### The data
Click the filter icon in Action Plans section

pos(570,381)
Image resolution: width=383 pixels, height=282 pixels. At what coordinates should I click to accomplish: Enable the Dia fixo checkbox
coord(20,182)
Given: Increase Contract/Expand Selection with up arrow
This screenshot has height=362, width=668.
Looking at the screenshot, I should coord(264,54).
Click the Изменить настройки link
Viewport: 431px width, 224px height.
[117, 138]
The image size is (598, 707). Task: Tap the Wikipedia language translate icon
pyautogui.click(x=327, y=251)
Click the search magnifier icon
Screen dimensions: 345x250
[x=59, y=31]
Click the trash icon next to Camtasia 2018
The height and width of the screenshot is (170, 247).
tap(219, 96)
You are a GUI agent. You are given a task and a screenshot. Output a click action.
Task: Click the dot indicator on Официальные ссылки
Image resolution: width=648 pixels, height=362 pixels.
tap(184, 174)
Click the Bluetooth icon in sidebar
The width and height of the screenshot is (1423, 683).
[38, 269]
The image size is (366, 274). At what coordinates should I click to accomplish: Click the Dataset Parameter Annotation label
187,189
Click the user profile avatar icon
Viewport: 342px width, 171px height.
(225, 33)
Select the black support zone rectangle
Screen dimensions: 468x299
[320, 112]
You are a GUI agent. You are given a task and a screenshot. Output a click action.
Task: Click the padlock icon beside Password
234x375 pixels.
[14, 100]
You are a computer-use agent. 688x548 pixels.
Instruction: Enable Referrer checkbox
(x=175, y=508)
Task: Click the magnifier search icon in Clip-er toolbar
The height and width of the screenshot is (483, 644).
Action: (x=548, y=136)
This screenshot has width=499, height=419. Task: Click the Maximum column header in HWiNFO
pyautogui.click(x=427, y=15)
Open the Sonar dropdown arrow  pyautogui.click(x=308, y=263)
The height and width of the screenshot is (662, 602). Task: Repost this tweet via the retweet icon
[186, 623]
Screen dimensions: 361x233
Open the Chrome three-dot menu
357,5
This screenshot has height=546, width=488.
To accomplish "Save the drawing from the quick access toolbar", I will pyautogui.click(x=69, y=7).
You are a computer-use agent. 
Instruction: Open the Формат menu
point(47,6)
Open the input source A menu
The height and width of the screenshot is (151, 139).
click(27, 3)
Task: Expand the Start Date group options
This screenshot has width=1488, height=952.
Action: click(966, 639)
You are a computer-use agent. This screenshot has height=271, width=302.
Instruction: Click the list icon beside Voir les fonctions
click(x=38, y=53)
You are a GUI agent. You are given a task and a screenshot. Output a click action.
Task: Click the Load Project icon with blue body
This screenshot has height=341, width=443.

### Instructions for the task
Collect every line from the records above that contains the word "with".

### Solution
Given: Increase Contract/Expand Selection with up arrow
Task: Click the Load Project icon with blue body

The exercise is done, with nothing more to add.